───── Data section
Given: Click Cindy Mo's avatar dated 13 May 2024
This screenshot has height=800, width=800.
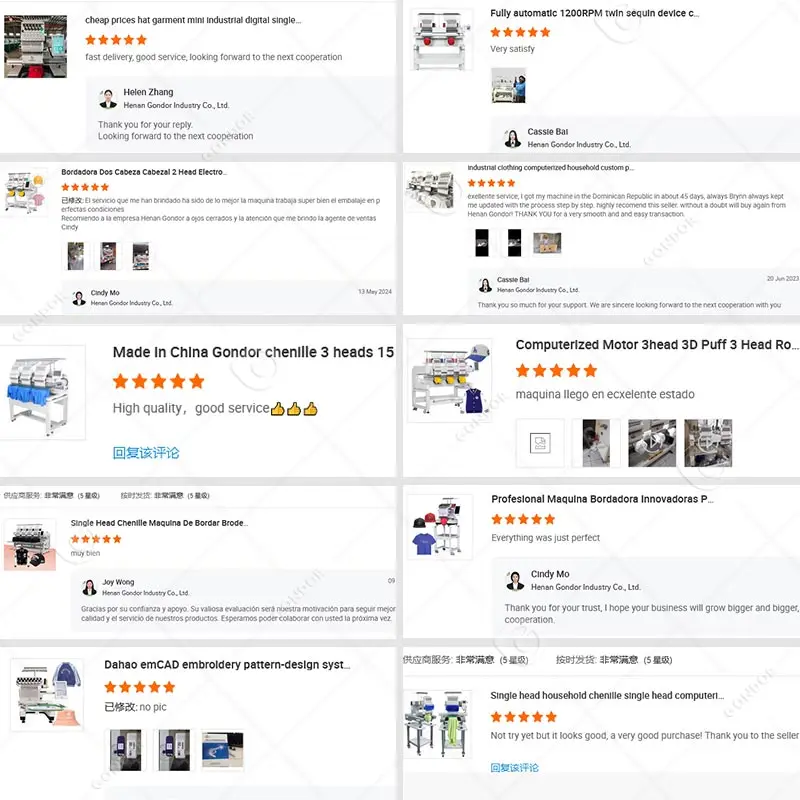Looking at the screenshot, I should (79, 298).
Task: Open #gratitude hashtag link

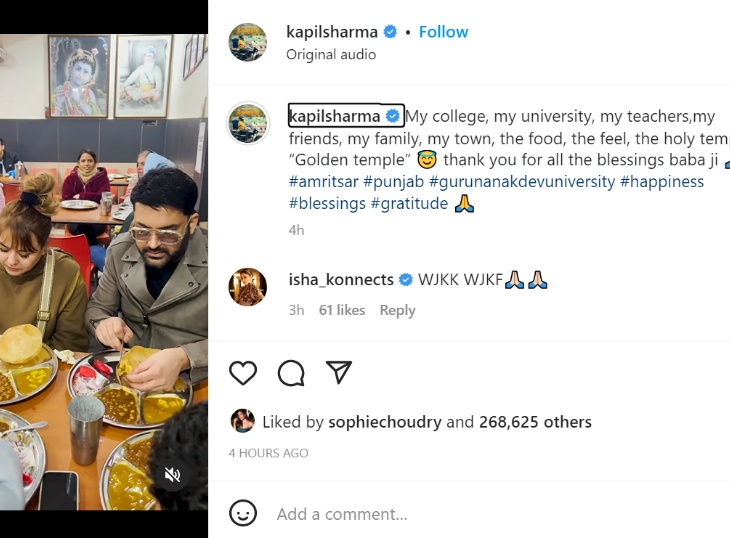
──────────
───── Data section
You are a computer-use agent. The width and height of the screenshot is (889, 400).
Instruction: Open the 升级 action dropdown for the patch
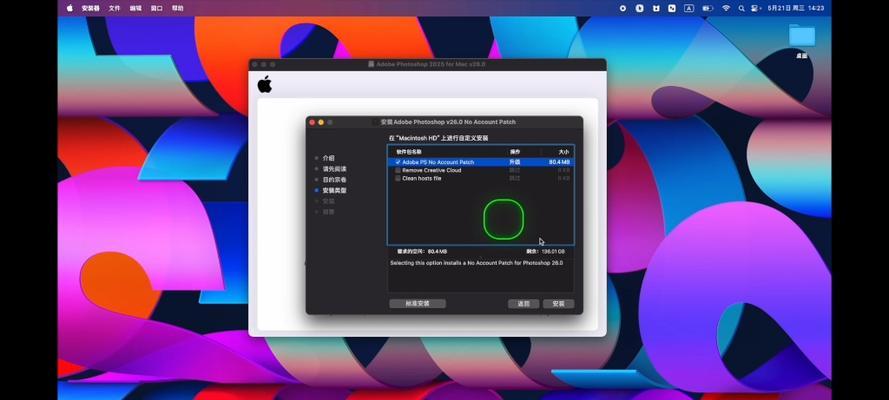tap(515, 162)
──────────
• Directions:
Going back to the data above, write out everything from the line with "Given: Click Cindy" down to the line with "Task: Open #gratitude hashtag link", both included, leaving every picture out.

• Response to the task:
Given: Click Cindy Mo's avatar dated 13 May 2024
This screenshot has height=800, width=800.
Looking at the screenshot, I should (79, 298).
Task: Open #gratitude hashtag link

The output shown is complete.